Although the major strengths of this study were that the study design and the sample size were adequate to estimate the prevalence of placental malaria parasitaemia among the study population we do acknowledge some limitations. First, the selected health facilities may not be representative of all delivery facilities across Burkina Faso. Second, we were unable to obtain accurate data on gestational age limiting hence the assessment of the impact of placental malaria on gestational age.
Concluding remarks
Placental malaria is frequent particularly in primigravida. The results of our study have confirmed that placental malaria parasitaemia is still an important cause of morbidity in pregnancy in Bobo-Dioulasso. We found no evidence for an association between the number of SP doses and the outcome of pregnancy despite a high IPTp-SP coverage.

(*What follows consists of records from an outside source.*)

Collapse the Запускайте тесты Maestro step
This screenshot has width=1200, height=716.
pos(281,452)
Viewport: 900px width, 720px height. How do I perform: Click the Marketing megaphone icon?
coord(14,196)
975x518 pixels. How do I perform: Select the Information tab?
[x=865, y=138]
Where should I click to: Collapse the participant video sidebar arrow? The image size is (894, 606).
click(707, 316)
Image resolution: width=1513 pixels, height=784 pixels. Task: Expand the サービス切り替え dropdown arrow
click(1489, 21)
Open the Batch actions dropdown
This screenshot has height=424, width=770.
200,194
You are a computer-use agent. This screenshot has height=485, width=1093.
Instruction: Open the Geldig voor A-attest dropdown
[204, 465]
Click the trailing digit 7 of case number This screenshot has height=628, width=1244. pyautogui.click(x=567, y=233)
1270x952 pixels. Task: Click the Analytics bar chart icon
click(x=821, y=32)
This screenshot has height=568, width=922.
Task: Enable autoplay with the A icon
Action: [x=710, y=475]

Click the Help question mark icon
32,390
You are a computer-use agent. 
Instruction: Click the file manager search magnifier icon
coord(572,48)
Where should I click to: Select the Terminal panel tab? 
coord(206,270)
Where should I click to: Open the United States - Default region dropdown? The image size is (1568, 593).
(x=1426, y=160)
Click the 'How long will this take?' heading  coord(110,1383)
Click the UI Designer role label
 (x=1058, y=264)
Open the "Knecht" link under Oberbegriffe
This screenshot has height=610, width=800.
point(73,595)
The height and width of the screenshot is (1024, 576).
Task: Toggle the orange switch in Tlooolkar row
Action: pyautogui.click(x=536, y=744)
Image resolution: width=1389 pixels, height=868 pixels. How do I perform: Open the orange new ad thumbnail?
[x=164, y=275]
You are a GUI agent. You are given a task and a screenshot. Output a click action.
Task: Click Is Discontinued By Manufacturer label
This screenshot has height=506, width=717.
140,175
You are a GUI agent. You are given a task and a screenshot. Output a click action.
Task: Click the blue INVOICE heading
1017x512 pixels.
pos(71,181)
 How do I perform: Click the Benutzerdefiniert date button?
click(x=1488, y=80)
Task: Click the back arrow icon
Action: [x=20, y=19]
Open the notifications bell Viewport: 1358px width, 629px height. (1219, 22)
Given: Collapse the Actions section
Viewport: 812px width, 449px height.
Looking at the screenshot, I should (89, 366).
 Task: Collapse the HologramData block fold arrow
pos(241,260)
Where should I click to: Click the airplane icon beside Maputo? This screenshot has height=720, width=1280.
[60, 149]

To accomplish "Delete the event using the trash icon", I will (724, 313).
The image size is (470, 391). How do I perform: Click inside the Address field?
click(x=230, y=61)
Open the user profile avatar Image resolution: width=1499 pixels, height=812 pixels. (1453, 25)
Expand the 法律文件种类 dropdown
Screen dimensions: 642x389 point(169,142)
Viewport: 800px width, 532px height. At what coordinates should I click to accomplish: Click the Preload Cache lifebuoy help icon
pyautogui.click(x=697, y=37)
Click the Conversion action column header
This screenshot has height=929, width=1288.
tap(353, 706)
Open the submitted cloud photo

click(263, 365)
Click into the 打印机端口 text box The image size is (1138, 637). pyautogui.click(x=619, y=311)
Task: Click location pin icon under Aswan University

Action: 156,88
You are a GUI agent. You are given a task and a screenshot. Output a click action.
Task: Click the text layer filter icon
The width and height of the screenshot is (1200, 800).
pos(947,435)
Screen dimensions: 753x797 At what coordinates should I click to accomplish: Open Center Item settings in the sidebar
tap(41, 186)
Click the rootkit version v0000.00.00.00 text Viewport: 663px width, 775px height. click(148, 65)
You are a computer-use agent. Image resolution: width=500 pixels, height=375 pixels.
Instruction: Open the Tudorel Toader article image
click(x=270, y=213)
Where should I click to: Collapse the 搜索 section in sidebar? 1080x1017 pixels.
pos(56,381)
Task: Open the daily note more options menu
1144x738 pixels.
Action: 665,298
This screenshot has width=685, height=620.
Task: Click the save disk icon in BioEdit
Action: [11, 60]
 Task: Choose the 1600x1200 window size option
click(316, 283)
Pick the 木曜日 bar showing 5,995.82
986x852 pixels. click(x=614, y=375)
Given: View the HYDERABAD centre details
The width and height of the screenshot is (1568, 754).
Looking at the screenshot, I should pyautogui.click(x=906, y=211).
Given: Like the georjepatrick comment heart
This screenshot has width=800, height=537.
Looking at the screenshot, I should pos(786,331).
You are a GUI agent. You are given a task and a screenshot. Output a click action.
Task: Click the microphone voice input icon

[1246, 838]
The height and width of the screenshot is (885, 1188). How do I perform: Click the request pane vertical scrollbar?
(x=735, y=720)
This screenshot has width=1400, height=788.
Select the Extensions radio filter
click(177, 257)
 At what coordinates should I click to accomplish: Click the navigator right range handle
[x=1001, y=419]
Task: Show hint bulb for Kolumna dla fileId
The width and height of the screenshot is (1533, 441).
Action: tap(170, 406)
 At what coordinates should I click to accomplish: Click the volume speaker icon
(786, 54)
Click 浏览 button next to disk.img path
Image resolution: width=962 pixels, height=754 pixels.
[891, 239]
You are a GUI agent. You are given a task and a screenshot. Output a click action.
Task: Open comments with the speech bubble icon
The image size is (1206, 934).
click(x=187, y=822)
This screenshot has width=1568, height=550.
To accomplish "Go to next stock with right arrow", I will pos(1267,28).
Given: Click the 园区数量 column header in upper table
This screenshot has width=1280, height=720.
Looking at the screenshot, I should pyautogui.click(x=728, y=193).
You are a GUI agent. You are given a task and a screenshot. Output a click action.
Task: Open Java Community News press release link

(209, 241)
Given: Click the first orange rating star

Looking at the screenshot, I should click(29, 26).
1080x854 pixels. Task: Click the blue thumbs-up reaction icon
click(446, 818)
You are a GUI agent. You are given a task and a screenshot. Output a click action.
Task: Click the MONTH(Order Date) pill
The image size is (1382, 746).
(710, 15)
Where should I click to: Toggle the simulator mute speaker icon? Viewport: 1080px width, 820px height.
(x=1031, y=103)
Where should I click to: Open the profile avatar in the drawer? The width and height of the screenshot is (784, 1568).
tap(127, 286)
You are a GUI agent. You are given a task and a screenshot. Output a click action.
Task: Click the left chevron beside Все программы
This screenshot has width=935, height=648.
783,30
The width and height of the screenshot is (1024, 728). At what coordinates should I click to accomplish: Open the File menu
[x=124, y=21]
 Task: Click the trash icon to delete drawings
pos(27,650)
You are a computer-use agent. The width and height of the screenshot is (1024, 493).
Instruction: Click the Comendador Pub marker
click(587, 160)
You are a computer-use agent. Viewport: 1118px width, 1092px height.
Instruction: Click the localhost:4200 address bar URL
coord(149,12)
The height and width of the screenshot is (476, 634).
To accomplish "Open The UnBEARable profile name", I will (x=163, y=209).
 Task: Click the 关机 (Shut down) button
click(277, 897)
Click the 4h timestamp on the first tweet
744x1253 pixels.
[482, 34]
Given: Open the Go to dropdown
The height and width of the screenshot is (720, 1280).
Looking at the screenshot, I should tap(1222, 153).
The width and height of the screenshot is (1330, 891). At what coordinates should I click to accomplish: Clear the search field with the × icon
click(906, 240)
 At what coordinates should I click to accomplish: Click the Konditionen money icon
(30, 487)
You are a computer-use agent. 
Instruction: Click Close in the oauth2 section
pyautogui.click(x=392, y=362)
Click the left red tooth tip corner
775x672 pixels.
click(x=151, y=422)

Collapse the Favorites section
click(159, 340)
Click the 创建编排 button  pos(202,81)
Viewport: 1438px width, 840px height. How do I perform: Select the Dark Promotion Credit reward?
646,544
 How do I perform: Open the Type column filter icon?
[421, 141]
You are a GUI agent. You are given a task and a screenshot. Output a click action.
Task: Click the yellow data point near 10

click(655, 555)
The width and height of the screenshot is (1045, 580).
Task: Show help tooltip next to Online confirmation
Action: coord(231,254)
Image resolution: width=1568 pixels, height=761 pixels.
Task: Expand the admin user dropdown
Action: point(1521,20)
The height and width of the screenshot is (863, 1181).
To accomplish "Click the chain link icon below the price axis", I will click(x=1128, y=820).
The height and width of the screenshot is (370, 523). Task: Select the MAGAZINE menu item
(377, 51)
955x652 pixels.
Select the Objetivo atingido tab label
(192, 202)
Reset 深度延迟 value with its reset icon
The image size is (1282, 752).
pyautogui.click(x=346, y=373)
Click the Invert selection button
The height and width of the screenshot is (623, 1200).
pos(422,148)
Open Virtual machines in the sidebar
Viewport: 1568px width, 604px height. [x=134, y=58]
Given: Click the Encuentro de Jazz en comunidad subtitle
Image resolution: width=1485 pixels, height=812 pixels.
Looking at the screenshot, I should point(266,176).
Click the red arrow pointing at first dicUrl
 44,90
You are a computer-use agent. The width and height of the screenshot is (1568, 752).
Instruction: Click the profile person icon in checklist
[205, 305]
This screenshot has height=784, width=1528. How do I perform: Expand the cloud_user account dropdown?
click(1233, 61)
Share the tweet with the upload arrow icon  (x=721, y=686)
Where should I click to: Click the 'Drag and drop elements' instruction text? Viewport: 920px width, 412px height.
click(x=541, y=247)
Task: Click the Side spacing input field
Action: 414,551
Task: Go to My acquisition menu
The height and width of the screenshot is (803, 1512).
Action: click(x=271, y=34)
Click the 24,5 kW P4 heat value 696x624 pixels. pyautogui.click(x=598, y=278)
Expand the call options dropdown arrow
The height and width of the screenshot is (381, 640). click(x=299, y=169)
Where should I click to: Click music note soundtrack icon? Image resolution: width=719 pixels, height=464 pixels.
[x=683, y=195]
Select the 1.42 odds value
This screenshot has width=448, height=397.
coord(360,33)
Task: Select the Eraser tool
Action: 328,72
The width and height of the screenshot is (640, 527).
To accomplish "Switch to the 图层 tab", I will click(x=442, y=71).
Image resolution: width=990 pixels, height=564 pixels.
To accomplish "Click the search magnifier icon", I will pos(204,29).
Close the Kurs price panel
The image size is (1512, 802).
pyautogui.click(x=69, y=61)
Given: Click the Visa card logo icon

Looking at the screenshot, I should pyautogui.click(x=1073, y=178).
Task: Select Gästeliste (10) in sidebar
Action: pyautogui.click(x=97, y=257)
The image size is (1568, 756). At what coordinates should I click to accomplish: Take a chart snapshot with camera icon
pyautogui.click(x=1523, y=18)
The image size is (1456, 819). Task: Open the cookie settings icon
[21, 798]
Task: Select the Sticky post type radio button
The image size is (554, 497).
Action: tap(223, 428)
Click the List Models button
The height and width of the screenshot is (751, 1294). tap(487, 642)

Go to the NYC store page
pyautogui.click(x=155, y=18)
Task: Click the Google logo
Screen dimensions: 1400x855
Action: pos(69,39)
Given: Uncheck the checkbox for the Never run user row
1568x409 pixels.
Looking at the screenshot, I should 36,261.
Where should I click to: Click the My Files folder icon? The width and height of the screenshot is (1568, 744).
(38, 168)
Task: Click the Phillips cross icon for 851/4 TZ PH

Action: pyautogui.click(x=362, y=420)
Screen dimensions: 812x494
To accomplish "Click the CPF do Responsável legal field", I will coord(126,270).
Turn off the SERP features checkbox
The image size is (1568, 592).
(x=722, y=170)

The use of bed nets was linked with a lower level of placental malaria. Delivery of insecticide-treated bed nets should be therefore emphasized in primigravida to reduce the burden of malaria in pregnancy.
ACKNOWLEDGEMENTS
We thank all midwives and pregnant women of both Kua and Lafiabougou health centers.
FINANCIAL SUPPORT
This work was supported by the Université Polytechnique de Bobo-Dioulasso as part of Mamoudou Cisse's PhD project.
CONFLICT OF INTEREST
None.
ETHICAL STANDARDS
The authors assert that all procedures contributing to this work comply with the ethical standards of the Ministry of Health of Burkina Faso.